Staying Insured for Your Wellbeing

For young, healthy people aging off, consider catastrophic coverage. As a corollary, think of how your auto insurance works.  You pay for all the regular maintenance, oil changes, car washes, etc. Your insurance is there in case you really demolish the thing.  Catastrophic health insurance is actually the closest thing to true insurance there is. It is there if you get truly “catastrophically” sick or injured.  The other plans are really just medical care plans, not medical insurance. They pay for everything, and you likely don’t need that. Negotiate self-pay rates for things, pay out of pocket. Use the preventive services covered by the plan.
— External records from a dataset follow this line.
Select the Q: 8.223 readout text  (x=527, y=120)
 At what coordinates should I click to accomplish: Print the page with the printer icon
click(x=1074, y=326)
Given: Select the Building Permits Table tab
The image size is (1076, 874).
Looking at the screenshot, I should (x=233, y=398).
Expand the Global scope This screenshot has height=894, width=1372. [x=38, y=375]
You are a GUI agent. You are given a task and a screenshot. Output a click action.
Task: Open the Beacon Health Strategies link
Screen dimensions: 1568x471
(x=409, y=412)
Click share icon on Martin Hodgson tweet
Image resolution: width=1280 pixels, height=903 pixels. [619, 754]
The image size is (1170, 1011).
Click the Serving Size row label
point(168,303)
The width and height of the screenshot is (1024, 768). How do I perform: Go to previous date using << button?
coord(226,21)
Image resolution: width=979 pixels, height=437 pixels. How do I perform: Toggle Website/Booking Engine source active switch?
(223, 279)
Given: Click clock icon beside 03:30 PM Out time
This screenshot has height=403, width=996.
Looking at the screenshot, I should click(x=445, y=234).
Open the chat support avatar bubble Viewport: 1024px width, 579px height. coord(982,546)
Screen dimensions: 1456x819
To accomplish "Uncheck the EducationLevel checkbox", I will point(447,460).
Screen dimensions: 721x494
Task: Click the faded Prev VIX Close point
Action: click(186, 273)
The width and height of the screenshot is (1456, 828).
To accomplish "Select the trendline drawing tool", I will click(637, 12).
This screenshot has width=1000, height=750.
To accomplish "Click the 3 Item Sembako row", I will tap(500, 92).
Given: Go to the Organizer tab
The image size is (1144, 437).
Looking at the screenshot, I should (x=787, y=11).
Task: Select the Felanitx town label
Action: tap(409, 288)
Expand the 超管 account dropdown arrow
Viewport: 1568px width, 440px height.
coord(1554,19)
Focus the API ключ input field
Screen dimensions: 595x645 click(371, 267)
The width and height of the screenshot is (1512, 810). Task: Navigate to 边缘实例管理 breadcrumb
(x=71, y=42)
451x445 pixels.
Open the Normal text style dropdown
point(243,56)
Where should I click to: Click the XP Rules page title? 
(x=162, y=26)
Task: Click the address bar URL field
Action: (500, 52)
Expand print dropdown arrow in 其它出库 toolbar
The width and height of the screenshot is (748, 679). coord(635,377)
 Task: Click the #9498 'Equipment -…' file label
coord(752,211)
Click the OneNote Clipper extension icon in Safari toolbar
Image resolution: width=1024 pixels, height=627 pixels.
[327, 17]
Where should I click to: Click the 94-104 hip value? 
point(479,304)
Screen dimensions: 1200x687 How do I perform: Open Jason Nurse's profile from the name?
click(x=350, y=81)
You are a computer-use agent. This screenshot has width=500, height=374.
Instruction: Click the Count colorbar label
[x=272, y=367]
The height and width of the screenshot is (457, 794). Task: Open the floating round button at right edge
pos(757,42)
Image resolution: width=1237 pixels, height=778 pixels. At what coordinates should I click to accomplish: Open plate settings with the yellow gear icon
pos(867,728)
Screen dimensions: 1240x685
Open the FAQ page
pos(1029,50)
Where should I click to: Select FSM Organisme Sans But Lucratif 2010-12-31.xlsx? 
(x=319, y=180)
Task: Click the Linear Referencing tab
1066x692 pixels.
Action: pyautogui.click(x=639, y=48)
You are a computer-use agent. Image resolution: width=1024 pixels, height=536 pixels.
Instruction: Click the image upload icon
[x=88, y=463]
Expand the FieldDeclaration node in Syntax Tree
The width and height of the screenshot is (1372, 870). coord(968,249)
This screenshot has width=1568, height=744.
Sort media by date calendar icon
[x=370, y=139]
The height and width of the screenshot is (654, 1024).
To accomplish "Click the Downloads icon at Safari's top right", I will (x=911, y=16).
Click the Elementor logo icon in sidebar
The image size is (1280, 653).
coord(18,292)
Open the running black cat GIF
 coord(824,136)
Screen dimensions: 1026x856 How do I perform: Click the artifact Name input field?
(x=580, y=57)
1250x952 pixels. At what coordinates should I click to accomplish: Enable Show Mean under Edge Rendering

Save up a cash reserve (which, we might add, you need anyway in case you lose your job or something).  Then, if it just so happens that you end up with a $100,000 hospital stay, you’ll be covered.

Ensuring a Smooth Transition with Insurance

Finally, one last thing to keep in mind.  Try to sign up for coverage before the 15th of the previous month you hope to have coverage.  Most insurance will start on the first of the month, and having signup completed 15 days ahead of time will ensure smooth activation of coverage on that day.